Apple Silicon can run x64 processes through Rosetta 2. A darwin-x64 Node or
Python native package is only used by an x64 Node/Python process; native arm64
Node/Python installations use the darwin-arm64 packages and are the preferred
path on Apple Silicon.
WebGPU (Browser)
Any GPU that the host browser exposes as a WebGPU adapter may work, but Sipp requires the shader-f16 feature for WebGPU acceleration. Common configurations:
| GPU Family | Chrome (D3D12) | Chrome (Vulkan) | Firefox (wgpu) | Safari (Metal) |
|---|---|---|---|---|
| NVIDIA | Yes | Yes (Linux) | Yes | — |
| AMD | Yes | Yes (Linux) | Yes | Yes |
| Intel integrated | Yes | Yes (Linux) | Yes | Yes |
| Apple Silicon | — | — | Yes | Yes |
| Qualcomm (Android) | Yes | — | — | — |
| ARM Mali | Yes (Android) | — | — | — |
Language Binding Support
| Package | Install command | Status | Run time | Primary use |
|---|---|---|---|---|
Browser (@sipp/sipp) | npm install @sipp/sipp | Published (npm) | WASM / WebGPU | Browser-local GGUF inference, gateway clients |
Node.js (@sipp/sipp-server) | npm install @sipp/sipp-server | Published (npm) | N-API native | Server processes, route handlers, backend services |
Python (sipppy) | pip install sipppy | Published (PyPI) | PyO3 native | Python services, scripts, gateway clients |
Rust (sipp-rs) | cargo add sipp-rs | Published (crates.io) | Native-backed Rust crate | Rust applications and services |
| Gateway server | Source-built | Source only | Axum binary | HTTP gateway for local and provider targets |
| Gateway Docker | Docker from source | Source only | Container | Production container workflows |
| Gateway toolkit | Source artifact | Source only | Rust crate | Custom gateway applications |
Limitations & Work in Progress
- Gateway server does not have a published binary or public container image yet. It must be built from source.
- Windows Docker Vulkan is not supported. Use the CUDA or CPU profiles on Windows with WSL2.
- macOS Docker is CPU-only. Metal cannot run inside a Linux Docker container.
- Android and iOS are not first-class package targets. The browser WASM package works on mobile web browsers, but no native Android or iOS packages are published.
- Chrome (desktop) is the primary tested browser target. Other desktop browsers (Edge, Firefox, Safari, Opera, Chromium derivatives) are untested.

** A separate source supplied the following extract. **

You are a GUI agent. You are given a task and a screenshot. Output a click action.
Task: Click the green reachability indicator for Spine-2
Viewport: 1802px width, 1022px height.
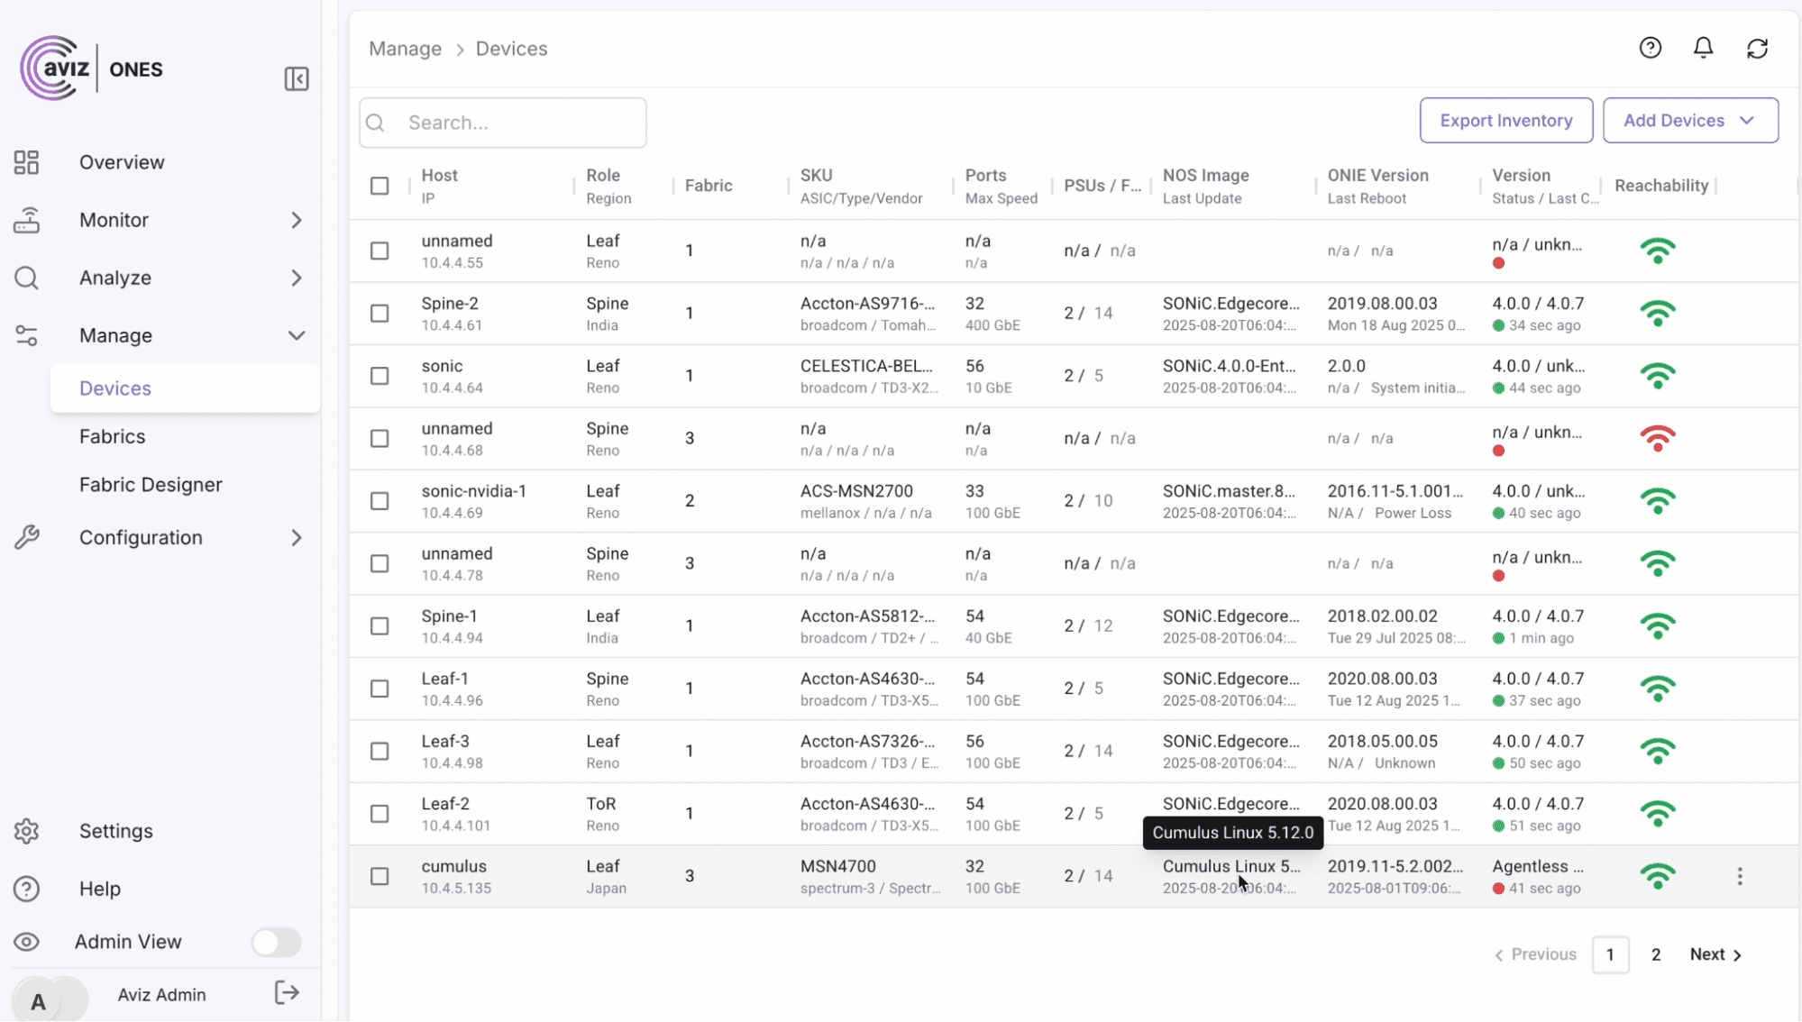(x=1659, y=314)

- Mobile browser support has not been validated yet. Chrome (Android) is the next target for testing.
- Firefox WebGPU on Linux and Android is in active development (Nightly / Beta). Firefox WebGPU on macOS Intel is also in progress.
- Gateways are compatible with OpenAI and OpenAI-compatible providers plus Anthropic. Additional provider support is added over time.